── DATA FOR THIS EXERCISE ──
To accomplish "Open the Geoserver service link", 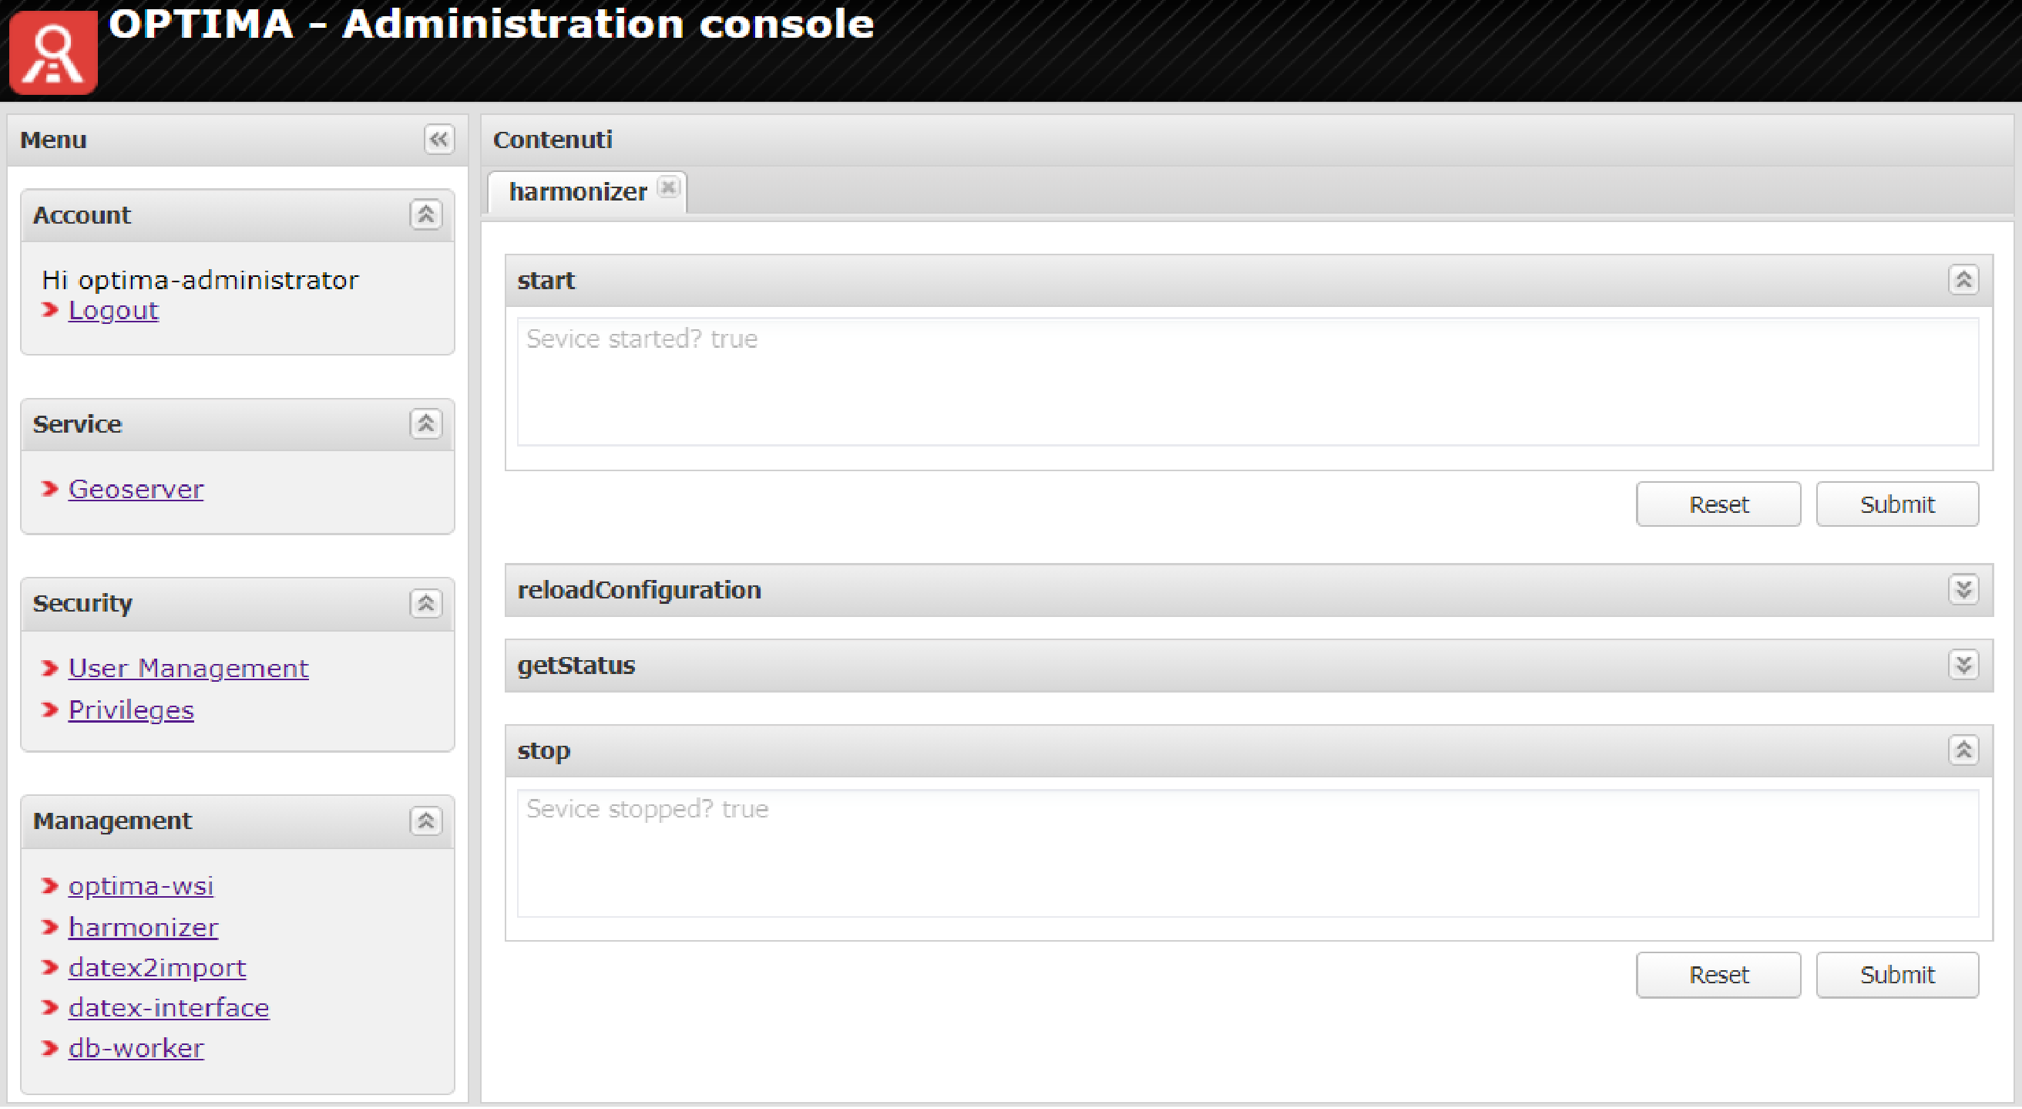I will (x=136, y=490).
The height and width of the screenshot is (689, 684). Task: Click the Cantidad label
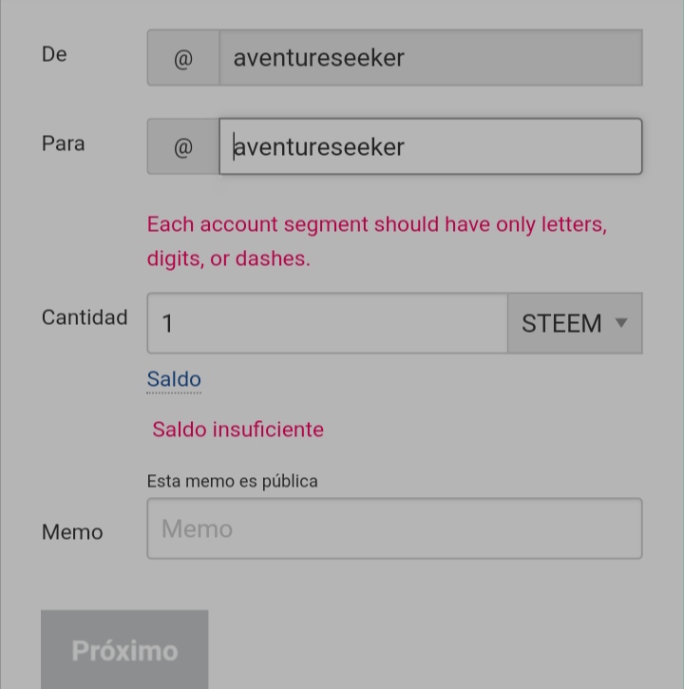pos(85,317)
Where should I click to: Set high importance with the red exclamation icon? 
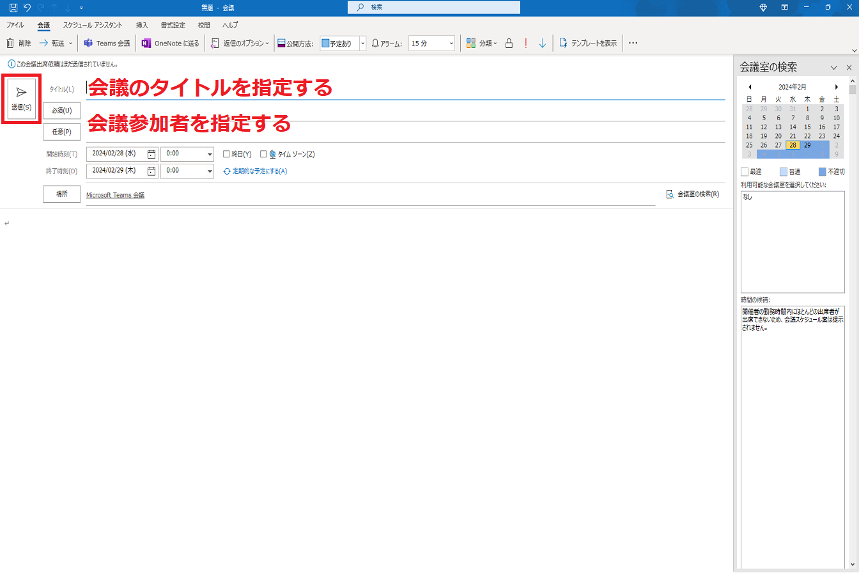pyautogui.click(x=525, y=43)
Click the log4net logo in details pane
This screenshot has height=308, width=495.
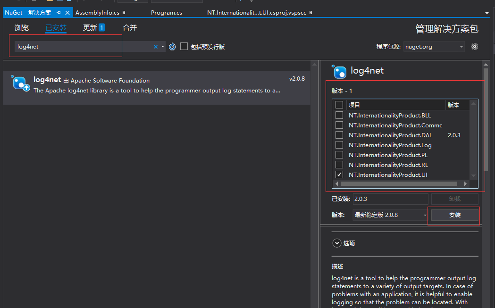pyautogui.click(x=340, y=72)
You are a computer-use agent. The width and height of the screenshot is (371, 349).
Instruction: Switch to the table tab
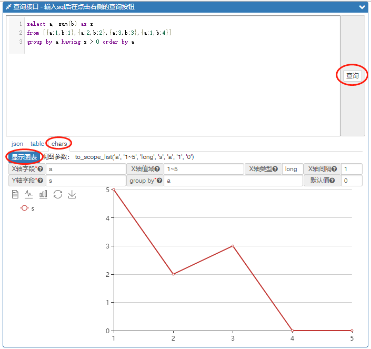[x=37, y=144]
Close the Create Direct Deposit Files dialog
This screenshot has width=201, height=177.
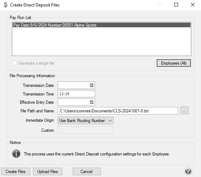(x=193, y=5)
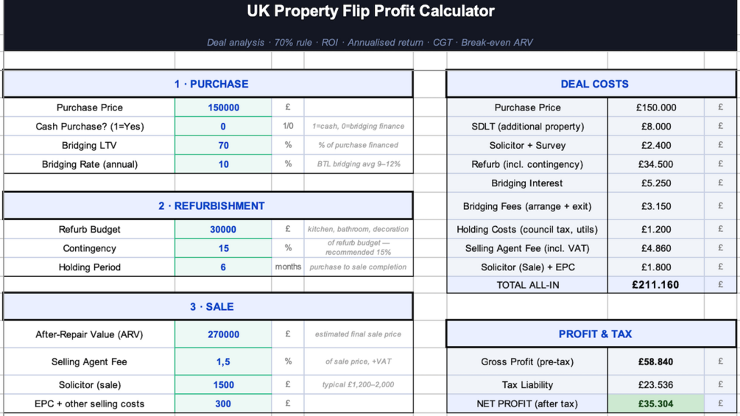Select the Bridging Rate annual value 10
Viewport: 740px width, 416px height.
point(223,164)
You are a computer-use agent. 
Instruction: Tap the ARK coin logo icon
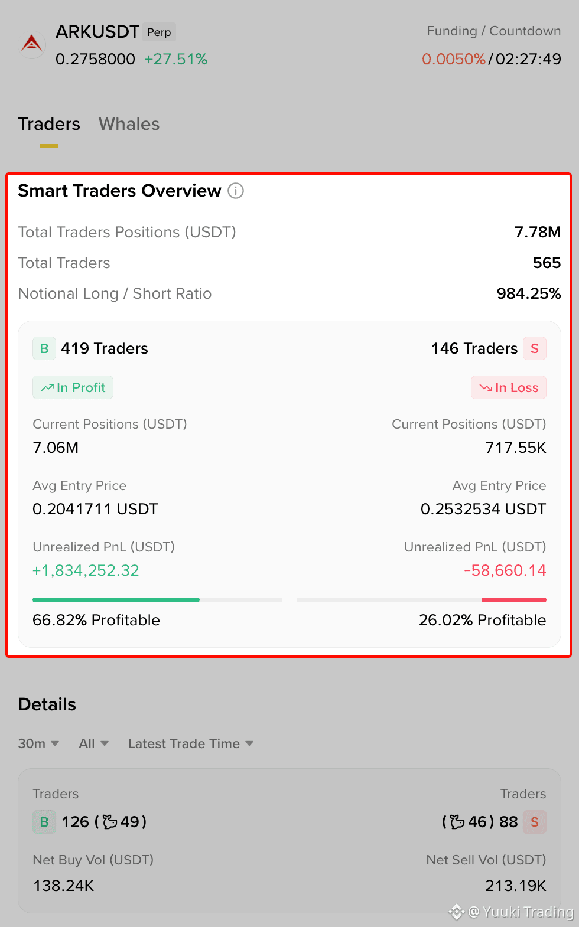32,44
───
── DATA FOR THIS EXERCISE ──
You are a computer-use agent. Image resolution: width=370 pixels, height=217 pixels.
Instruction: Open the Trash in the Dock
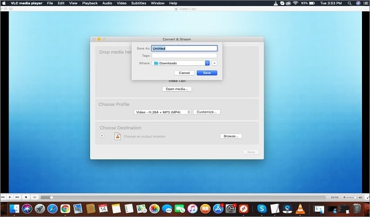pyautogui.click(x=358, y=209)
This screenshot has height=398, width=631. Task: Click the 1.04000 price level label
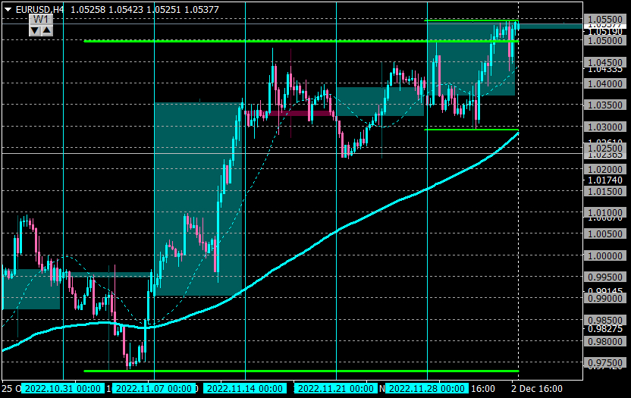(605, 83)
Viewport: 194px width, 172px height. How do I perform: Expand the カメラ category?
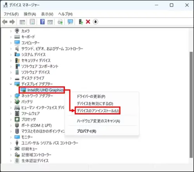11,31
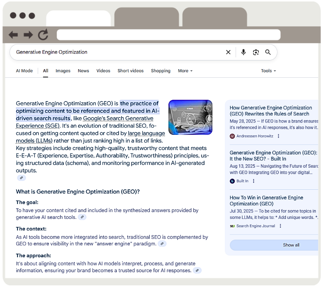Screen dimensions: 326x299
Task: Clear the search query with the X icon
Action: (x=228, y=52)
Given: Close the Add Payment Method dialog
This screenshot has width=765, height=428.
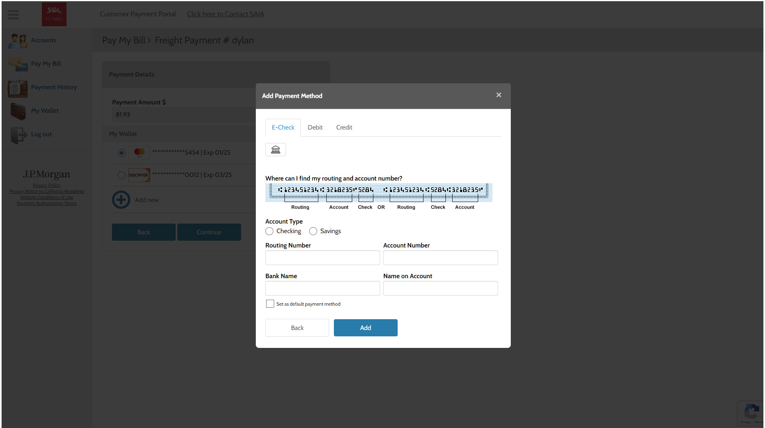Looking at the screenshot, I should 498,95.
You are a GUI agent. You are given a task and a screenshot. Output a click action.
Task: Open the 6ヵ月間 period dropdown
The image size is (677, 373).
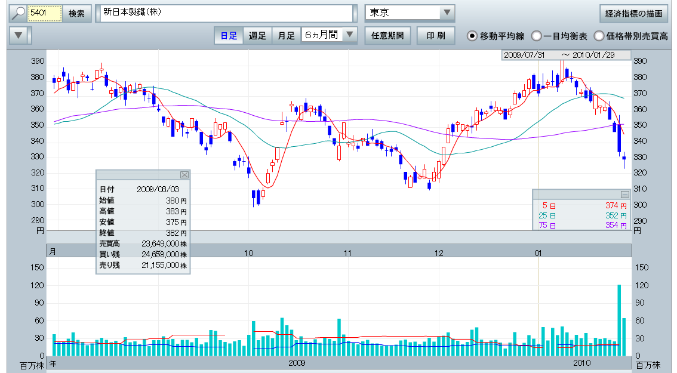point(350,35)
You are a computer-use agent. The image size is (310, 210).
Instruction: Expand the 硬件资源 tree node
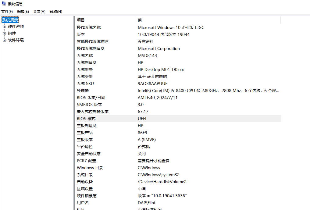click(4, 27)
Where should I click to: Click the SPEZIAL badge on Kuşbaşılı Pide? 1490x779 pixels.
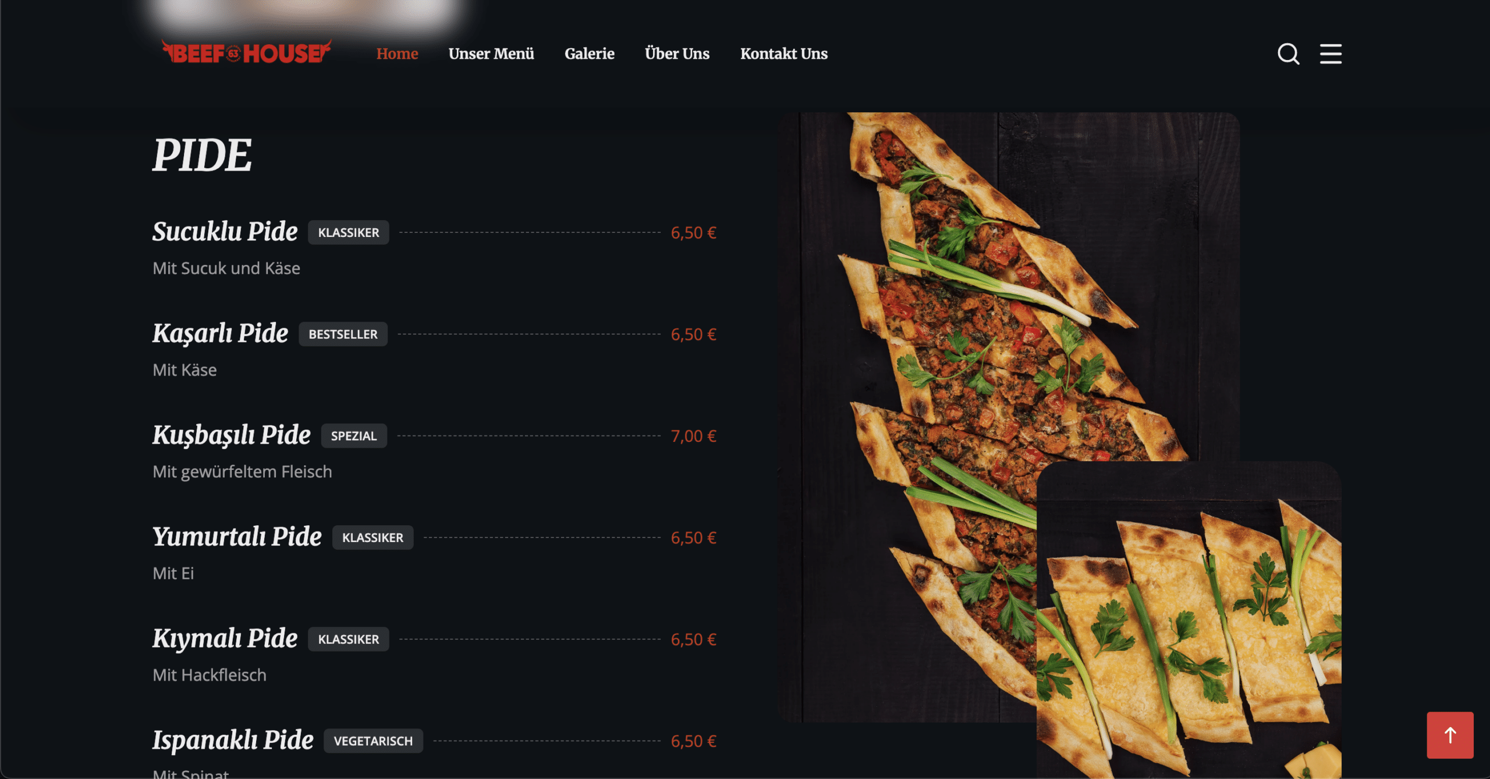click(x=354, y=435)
───
ASSIGNED TASK: Among the lines above, show every one that contains the string "computer".

RESPONSE:
You are a computer-use agent. The width and height of the screenshot is (371, 349).
You are a computer-use agent. 
You are a computer-use agent. Image resolution: width=370 pixels, height=217 pixels.
You are a computer-use agent. The image size is (310, 210).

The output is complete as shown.